A former professor himself, Bob Whitaker, believes that formal education has become dangerous, and often fatal, to common sense. This is nothing new, but Americans believe so deeply in formal education that they routinely sacrifice their children’s youth to it, often paying staggering amounts of money to shield them from the real world.
Bob reminds us that in the Middle Ages, the advance of science was retarded not by the ignorant, but by the learned. All educated people “knew” that heavy bodies fell faster then light ones, and that men had more teeth than women. The Aristotle had said so. And educated people preferred the authority of Aristotle to the simplest experiments and observations, which could have told them that the great Aristotle was just plain wrong.
Today the sciences are taught on a sounder basis. But, says Whitaker, the “social” sciences are another matter. These “social” sciences are often directly contradicted by the hard sciences. They are built on ideas and theories that are not only unproven, but demonstrably and obviously false. Yet they are aggressively promoted by the academy, followed by the media and the government, and anyone who openly denies them can forget about a career in these institutions. Even real scientists are forced to bow to the idols of “social” science.
This system of modern dogmas, of superstitions passing for scientific knowledge forms what is now called “political correctness”, closely linked to “multiculturalism”. It trains the young to accept and parrot the notion that all races, cultures, sexes, and sexual practices are equal, and that it is a grave thought-crime to deny this. Political Correctness, like Aristotle’s physics in the Middle Ages, is what every educated person “knows”. And a huge class of professional educators is richly rewarded for teaching it.
True science is based on demonstration, not authority. But it is only authority that sustains – and enforces – the doctrines of Political Correctness. And this authority is supported by enormous amounts of public money.
As Whitaker reminds us, formal education is far and away the biggest industry in the United States. Americans pay trillions of dollars, in both taxes and private tuition to have their children indoctrinated in a false and destructive ideology, which serves as the basis for a series of disastrous public policies. In Whitaker’s words, “Nothing liberals do ever WORKS.”
That bluntness is typical. You may feel that Whitaker could use a little more qualification, subtlety, and even statistical evidence here and there. But British understatement isn’t his style.

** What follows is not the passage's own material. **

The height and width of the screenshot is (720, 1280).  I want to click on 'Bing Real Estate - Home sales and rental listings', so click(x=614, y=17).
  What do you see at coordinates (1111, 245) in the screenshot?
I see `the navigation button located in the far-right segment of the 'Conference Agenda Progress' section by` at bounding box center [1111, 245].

For Bob Whitaker, nuance is something they do in Europe. He isn’t really trying to prove anything. He’s trying to make you open your eyes. He dares you to tell him he’s wrong, when reality is there, big as life, to back him up. He never tries to be clever; he likes to say what is startlingly obvious – but, thanks to the code of Political Correctness, taboo.
Whitaker is at his funniest and most scathing when he discusses the liberal’s most valuable ally: the “respectable” conservative, whose role is to reinforce liberalism by treating it with respect. This respect is what makes him “respectable”. That is, welcome in the media as liberalism’s loyal opposition. The conservative who gives liberalism the horselaugh it deserves quickly forfeits any hope of being invited back. Whitaker long ago ceased being invited back.
Liberal programs just don’t fail; they back fire, aggravating the problems they are meant to solve and destroying the things they are supposed to improve. But they are rarely repealed. They become entrenched, and the public, “educated” to accept the authority of liberalism, forgets how much better many things were before liberalism started improving them.
Unlike “respectable” conservatives Whitaker remembers. He sees. And he laughs.